Una sera il bandito, liberatosi dalle bende, strangola, per vendicarsi di certi maltrattamenti, il proprietario del circo. La polizia sospetta di tutti, fuor che di lui, che, prese arie da protettore, vuol sposare la figlia della vittima.

Ma… c’è un ma! Sposandolo, lei s’accorgerà (di certo!) che possiede due braccia. Lo sospetterà assassino, ed allora addio amore.

Messo al bivio fra la donna e le braccia, opta per la prima; va da un chirurgo, col quale aveva conti in sospeso, e si fa mutilare!

Un mese di letto, poi tutto giulivo, coi suoi moncherini, va a cercare la sua futura sposa.

In questo periodo di tregua, però, lei ha cambiato opinione e convinta della forza erculea di Malabar, trova che non è poi cosa spiacevole essere… stretta da due braccia possenti, e cede alle richieste del lottatore.

Il povero Alonzo, non potendo più nemmeno strangolare il suo rivale, pensa di vendicarsi in un altro modo e durante uno spettacolo, con un trucco, tenta di ucciderlo, ma vittima del suo gioco rimane colpito lui stesso e muore.

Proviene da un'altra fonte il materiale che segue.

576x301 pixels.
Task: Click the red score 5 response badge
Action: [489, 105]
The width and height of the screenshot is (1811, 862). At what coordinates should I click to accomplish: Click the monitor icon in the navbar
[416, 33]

Che inventiva! È, questo, Grand-Guignol da sbalordire Alfredo Sainati. Va bene che in tutto il canovaccio, Lon Chaney ha modo di dar saggio della sua potenza interpretativa e che più volte il grande attore fa dimenticare la balordaggine del lavoro presentato.

Ma fosse solo per più elementare senso di buon gusto, questa prova poteva essere risparmiata.

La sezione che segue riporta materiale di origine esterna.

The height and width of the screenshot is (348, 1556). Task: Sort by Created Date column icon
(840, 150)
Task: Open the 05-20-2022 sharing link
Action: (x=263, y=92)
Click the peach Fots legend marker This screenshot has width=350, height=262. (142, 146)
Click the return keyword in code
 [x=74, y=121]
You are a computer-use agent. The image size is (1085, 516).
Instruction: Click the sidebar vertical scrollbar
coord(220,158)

È giusto che in cinematografia si cerchi del nuovo ed io non sono certo il primo a sostenere questo. Che poi il nuovo lo si abbia a trovare lasciando in un canto ogni convenzionalità, sia pure per approfondire nel senso più veristico, è altra cosa.

Si è voluto ingentilire talvolta l’azione colorendo con toni e sfumature riuscite un episodio d’amore attorno al dramma e terminare il film con una scena patetica che voleva rappresentare il trionfo della vita dopo la morte di Alonzo.

Ma è umano che dopo aver esaltato il sacrificio mostruoso che il bandito s’impone, il lavoro abbia a terminare nel modo più roseo?

Perché si vuole un contrasto così violento? Si voleva provare che la giovinezza trionfa su tutto? E allora perché ci si insegna che il sacrificio redime e ci si presenta il caso più potente di volontà ferrea al servizio di una causa?

Io la penso così e volendo potrei trovare altre cose per dimostrare l’assurdità di ciò che si sostiene ma, come ho già detto, c’è un’attenuante poiché tutto è stato intessuto per dar modo a Lon Chaney, di dare l’ennesima prova della sua forza interpretativa, quindi ogni ulteriore discussione credo sia inutile.

Gli altri attori sono: Norman Kerry, quanto mai a posto nella parte a lui affidata, e Joan Crawford, graziosissima attrice, dotata di grazia finissima, che ormai è riuscita ad imporsi per l’efficacia e la misura colle quali sa plasmare i personaggi da lei creati.

La messa in scena (di Tod Browning) è accurata e di buon gusto.

Le innovazioni che si son volute portare alla fototecnica ed alla luministica non sempre hanno dato il risultato prefisso, ma nei primi piani le dissolvenze le trovai perfette.

Il nome di Lon Chaney attira le folle e la sala (Cinema Reale) era gremita, tanto alle rappresentazioni diurne che serali.